Высоко над горами Юры и виноградниками Бургундии я перед ужином заказал себе двойной мартини. Надо было успокоить нервы. А я никак не мог отрешиться от мыслей о Джейн. Неужели все это было заговором с целью выудить у меня мои секреты? Выходит, ее хозяин знал, что я отправился в Женеву? Мне вспомнилось, как произошло наше знакомство, как она уселась рядом со мной, хотя это было не ее место и в самолете пустовало множество кресел. Лыжи у нее «отстали». А «подруга», с которой она собиралась кататься на лыжах, не смогла приехать, поскольку у нее умерла мать. Но зачем ей понадобилось тащить меня в Альпы? Чтобы они спокойно могли обшарить мой номер, разыскивая банковский код генерала Гонсалеса? Может, Роджер Ли рылся в моих вещах, пока я носился по кручам, а на пятках у меня висели другие мерзавцы?
Я думал о Джейн. О ее больших и серьезных серых глазах. О длинных волосах, щекотавших мне грудь, когда ночью она склонялась надо мной. Нет, в голове не укладывается, не могу я примириться с мыслью, что она злоупотребила моим доверием. Как и Астрид, ныне покойная, жестоко убитая. Может, и Джейн постигла та же участь? Надо будет завтра просмотреть газеты, постараться послушать радио.
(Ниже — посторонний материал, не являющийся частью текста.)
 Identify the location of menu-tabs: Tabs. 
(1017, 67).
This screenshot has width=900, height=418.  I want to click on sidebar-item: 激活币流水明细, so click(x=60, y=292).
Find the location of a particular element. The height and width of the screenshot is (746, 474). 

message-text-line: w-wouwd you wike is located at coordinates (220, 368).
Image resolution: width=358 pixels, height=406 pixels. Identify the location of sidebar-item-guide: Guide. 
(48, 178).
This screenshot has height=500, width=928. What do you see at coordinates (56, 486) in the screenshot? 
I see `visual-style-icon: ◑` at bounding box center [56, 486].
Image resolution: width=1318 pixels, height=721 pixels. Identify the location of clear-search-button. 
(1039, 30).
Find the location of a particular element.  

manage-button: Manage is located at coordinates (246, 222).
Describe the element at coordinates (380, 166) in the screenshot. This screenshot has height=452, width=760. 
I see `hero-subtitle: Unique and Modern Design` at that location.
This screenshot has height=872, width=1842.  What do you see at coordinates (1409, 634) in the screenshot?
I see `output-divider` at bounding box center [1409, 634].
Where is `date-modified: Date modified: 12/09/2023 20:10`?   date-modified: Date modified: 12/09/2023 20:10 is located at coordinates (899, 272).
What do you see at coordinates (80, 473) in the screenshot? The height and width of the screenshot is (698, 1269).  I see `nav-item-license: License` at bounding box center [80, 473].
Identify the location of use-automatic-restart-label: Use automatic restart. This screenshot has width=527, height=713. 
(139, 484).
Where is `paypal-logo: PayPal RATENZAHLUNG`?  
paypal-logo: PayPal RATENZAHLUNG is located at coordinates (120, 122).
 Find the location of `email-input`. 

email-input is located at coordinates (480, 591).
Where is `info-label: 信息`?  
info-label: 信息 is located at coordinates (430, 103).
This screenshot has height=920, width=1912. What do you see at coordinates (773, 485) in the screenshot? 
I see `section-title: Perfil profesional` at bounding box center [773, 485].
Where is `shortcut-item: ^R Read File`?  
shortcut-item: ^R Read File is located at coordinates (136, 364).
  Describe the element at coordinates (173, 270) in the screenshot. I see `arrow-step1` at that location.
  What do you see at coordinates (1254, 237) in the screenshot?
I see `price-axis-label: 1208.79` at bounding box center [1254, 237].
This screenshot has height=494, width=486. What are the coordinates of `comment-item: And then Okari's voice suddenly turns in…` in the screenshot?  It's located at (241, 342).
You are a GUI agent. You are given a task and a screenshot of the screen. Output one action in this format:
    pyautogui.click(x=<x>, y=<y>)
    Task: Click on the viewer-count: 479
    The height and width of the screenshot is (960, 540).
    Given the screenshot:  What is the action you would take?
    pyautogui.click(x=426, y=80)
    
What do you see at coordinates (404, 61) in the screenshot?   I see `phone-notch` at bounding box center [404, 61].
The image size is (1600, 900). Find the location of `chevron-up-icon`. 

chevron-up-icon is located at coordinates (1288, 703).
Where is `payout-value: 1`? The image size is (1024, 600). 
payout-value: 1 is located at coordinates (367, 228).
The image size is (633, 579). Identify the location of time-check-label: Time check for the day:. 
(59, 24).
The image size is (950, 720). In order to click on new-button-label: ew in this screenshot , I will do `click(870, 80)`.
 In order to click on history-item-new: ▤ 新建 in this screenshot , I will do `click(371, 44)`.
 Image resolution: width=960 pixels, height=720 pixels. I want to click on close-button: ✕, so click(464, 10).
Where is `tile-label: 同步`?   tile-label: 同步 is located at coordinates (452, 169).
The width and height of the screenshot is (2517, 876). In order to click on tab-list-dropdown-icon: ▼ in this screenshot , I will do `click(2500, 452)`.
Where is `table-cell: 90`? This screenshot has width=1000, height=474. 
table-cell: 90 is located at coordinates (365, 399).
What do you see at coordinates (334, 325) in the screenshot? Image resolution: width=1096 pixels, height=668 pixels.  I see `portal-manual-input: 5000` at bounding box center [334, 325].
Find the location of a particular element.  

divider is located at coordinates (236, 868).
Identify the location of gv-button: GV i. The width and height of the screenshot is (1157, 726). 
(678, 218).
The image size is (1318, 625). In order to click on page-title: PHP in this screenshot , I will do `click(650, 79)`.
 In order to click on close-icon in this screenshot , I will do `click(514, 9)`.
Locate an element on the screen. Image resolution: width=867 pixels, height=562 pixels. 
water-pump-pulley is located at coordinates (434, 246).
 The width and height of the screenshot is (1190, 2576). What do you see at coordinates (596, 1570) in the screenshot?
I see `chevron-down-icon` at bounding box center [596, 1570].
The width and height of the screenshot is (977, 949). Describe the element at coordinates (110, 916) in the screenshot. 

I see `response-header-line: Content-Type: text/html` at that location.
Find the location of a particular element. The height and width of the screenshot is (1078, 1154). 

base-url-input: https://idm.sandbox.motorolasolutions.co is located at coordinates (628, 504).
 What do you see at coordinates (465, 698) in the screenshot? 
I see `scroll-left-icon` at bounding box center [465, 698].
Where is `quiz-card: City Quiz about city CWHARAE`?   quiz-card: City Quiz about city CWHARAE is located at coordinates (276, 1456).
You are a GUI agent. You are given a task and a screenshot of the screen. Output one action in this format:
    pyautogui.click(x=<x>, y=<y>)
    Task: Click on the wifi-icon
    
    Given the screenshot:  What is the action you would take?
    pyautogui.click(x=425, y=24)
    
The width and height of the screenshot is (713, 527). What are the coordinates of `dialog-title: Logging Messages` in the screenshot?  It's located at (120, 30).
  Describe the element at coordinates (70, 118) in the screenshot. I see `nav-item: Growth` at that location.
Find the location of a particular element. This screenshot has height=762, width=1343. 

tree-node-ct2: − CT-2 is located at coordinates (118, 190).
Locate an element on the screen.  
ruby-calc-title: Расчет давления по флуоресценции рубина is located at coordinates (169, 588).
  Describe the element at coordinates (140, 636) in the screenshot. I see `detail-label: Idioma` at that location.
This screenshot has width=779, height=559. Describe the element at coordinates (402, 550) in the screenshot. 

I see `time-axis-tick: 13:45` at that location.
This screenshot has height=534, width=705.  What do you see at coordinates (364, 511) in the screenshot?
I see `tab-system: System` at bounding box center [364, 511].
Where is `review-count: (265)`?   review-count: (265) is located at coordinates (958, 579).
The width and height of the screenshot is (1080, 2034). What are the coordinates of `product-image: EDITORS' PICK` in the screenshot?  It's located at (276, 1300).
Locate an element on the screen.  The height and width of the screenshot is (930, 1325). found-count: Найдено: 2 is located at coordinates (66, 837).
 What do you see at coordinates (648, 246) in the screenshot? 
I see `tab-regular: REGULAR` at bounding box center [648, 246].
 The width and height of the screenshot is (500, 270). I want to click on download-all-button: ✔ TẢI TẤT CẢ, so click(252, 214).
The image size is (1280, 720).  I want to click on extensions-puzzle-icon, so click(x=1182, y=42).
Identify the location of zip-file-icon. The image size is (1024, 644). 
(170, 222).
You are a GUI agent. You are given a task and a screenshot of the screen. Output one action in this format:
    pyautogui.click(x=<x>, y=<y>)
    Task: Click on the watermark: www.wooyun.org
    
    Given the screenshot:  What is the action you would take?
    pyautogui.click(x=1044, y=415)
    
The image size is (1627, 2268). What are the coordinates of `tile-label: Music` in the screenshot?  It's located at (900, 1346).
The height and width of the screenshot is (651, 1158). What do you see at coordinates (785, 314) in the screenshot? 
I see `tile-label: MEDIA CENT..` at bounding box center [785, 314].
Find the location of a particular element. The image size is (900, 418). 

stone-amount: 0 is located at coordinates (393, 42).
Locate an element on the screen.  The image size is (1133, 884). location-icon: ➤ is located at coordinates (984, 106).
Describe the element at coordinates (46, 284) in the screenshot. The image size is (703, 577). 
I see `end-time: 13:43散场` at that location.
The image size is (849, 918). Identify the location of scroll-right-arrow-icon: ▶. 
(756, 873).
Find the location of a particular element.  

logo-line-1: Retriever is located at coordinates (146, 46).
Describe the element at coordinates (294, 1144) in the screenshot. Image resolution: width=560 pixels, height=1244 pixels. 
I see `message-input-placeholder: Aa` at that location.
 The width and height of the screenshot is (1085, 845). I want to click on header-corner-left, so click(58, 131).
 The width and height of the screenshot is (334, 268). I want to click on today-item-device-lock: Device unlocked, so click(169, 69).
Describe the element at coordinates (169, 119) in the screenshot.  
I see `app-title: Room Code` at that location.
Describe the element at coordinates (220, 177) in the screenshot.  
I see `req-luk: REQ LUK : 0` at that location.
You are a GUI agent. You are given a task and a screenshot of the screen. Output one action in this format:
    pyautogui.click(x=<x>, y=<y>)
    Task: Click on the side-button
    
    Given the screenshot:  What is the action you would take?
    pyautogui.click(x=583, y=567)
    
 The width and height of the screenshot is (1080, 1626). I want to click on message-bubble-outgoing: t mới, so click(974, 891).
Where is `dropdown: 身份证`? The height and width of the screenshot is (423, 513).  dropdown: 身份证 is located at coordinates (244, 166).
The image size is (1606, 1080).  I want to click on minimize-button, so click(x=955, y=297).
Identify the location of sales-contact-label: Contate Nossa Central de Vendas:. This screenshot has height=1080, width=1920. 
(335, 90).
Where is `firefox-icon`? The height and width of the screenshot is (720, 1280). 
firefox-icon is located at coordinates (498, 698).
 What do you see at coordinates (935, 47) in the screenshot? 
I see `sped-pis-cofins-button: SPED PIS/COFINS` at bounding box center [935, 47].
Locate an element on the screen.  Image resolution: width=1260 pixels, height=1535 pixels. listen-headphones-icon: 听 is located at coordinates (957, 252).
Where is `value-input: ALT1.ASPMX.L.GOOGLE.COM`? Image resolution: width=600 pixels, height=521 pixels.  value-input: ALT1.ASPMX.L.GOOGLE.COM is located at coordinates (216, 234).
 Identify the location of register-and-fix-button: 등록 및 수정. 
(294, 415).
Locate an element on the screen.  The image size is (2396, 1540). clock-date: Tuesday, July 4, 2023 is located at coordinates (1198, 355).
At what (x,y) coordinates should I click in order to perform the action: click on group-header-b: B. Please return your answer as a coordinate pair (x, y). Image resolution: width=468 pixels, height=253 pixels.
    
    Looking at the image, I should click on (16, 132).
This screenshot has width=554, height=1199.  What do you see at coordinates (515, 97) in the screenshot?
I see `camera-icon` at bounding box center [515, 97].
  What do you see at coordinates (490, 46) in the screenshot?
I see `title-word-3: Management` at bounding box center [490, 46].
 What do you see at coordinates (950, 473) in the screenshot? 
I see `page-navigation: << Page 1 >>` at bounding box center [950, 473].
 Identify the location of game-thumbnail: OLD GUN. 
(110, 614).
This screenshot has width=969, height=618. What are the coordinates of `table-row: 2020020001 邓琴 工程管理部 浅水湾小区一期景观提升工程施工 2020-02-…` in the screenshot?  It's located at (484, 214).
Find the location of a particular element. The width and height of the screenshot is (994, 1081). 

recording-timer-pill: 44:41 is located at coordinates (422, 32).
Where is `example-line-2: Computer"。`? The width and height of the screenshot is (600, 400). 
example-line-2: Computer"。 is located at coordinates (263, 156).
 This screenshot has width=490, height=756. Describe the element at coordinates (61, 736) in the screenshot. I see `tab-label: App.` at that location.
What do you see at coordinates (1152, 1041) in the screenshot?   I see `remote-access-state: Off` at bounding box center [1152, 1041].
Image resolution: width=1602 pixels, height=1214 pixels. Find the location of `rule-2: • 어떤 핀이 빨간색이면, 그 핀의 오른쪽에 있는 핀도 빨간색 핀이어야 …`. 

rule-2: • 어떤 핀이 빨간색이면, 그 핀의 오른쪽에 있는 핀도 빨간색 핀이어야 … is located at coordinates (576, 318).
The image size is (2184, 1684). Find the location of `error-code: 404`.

Но одно или два убийства в женевской гостинице едва ли представляют интерес для заграницы, это новости местного значения. У парижских газетчиков хватает своих сообщений такого рода.
Вместе с ужином подали бутылочку густо–красного «божоле». Я поковырял еду, аппетита не было. Через проход мне улыбнулась темноволосая девушка. Я на улыбку не ответил, только угрюмо кивнул, и она разочарованно отвернулась. Нет уж, я теперь ученый. Меня теперь долго не потянет на разговоры с хорошенькими молодыми женщинами. В последнее время ничего путного из этого не выходило. Мягко говоря.
Ночь в Париже прошла спокойно. Я устроился в гостинице при аэропорте и спал как сурок. А наутро первым же рейсом вылетел в Стокгольм и уже перед обедом был в Арланде.
Я медленно зашагал к подъезду аэровокзала, всех вещей у меня была только пластиковая сумка, а в ней бутылка арманьяка и бутылка «Мартини Росси», сухого белого вермута, без которого не приготовишь настоящий мартини.